Now that we know which metric is superior, now the question is why? Why do low forward P/E ratio stocks produce, in general, inferior stock performance when compared with low trailing P/E ratio stocks? This question can be generalized to: Why do trailing P/E ratios provide a better investing tool than forward P/E ratios?
The answer is simple. Trailing earnings are based on realized earnings, while forward earnings are based on earnings forecast by analysts. Analysts tend to be overoptimistic when forecasting earnings. This biases forward P/E ratios down, giving the impression that a stock commands a low P/E, when in fact this may not be the case because earnings are eventually revised downward and what appeared at first to be a value stock may, in fact, turn out to be a high P/E stock.
For example, on average within a calendar year, analysts overestimate actual earnings by about 2.5 per cent. But the overestimation is about 8 per cent at the start of the forecasting period. Accuracy improves as analysts approach the end of the year that they are forecasting.
What is more interesting, however, is that analysts are not overoptimistic across all companies covered. They tend to be overoptimistic only for stocks for which there is high uncertainty about the future. For stocks with low uncertainty, analysts tend to be pretty accurate. In fact, I find that for the lowest uncertainty stocks, analysts, on average, exhibit no upward earnings forecast bias within a calendar year. But when it comes to the highest uncertainty group of stocks, on average, analysts tend to overestimate actual earnings by 21 per cent. These are big errors, hence the inaccuracy of forward P/E ratios, particularly for this group of stocks.
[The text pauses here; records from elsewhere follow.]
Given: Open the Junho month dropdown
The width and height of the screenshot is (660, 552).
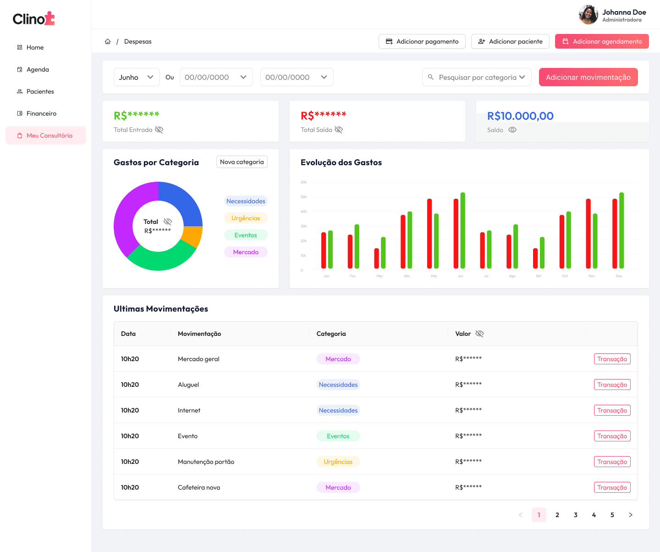Looking at the screenshot, I should point(137,77).
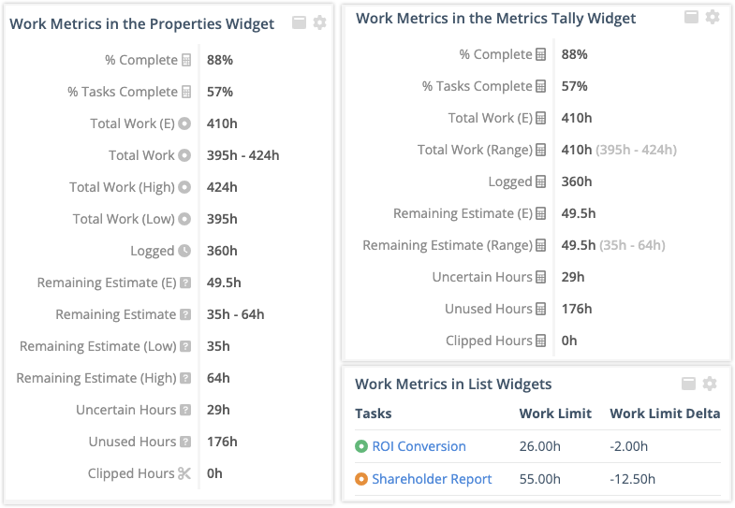Select the 395h - 424h Total Work value
Image resolution: width=735 pixels, height=508 pixels.
243,155
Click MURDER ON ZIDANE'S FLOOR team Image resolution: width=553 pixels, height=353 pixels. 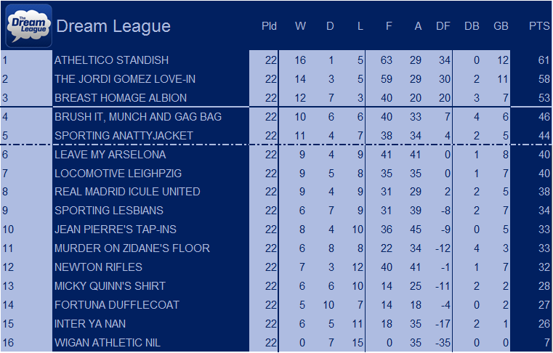132,248
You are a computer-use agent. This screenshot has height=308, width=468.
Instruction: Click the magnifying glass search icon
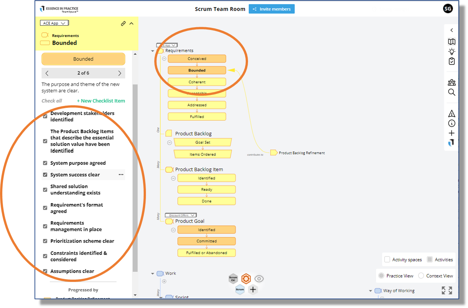(451, 92)

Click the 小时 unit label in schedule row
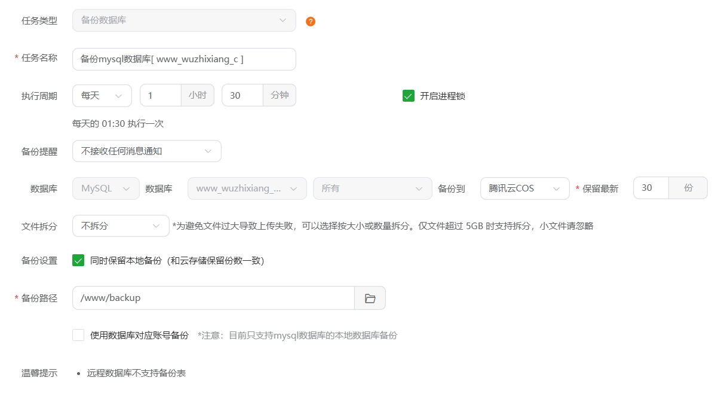point(197,95)
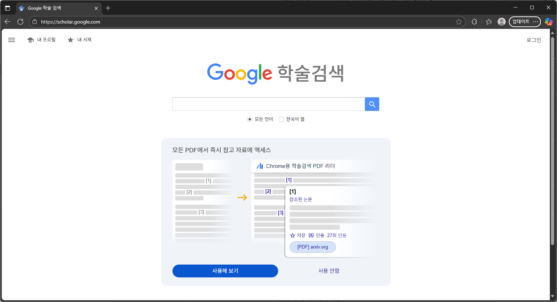Click the 사용해 보기 button

[x=225, y=271]
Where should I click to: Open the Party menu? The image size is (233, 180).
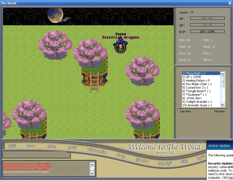pos(121,156)
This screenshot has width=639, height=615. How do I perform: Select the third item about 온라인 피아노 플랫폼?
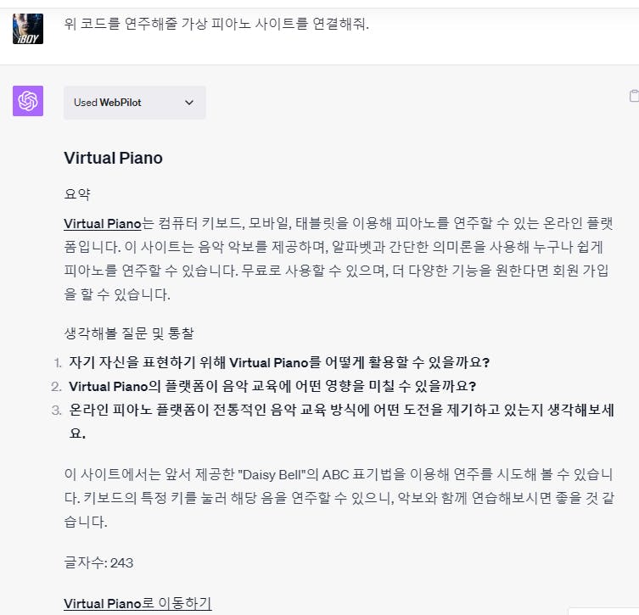(x=341, y=421)
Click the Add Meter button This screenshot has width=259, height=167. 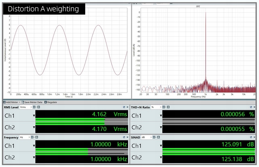(x=12, y=102)
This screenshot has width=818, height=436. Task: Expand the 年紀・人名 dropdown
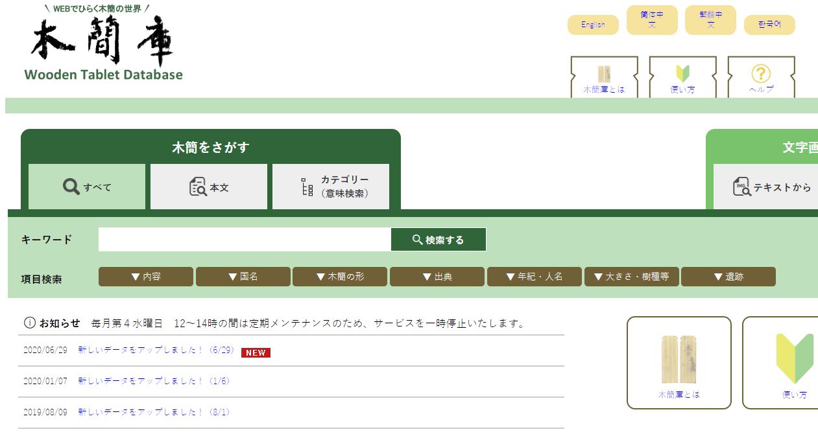[535, 277]
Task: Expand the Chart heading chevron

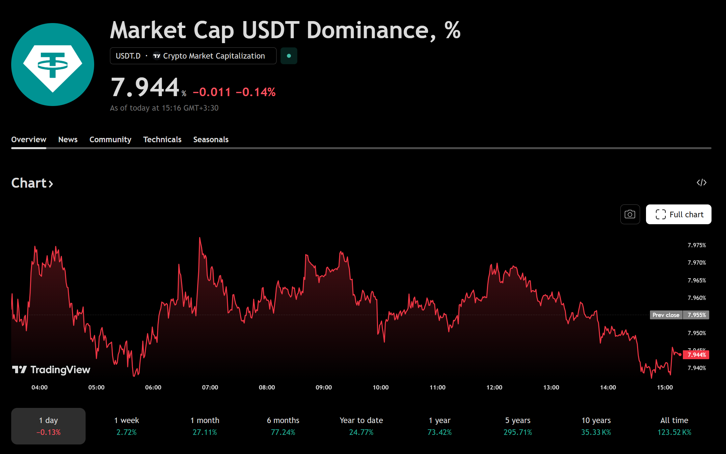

In other words, forward P/E ratios can be a good predictor of future returns for low uncertainty stocks but are quite inaccurate for high uncertainty stocks. This may explain why forward P/E ratios work well in predicting future returns for NYSE stocks, but they do not work as well (compared with trailing P/E ratios) for NYSE American and Nasdaq stocks – what are historically the riskier group of stocks. As a result, if investors want to stop worrying about the uncertainty underlying a company’s future, they should consistently use trailing P/E ratios to screen stocks.
In fact, this is the approach that Benjamin Graham, the father of value investing, followed when he wanted to identify stocks that were likely to outperform. Investors should follow his lead, especially when it comes to riskier markets.
George Athanassakos is a professor of finance and holds the Ben Graham Chair in Value Investing at the Richard Ivey School of Business, University of Western Ontario.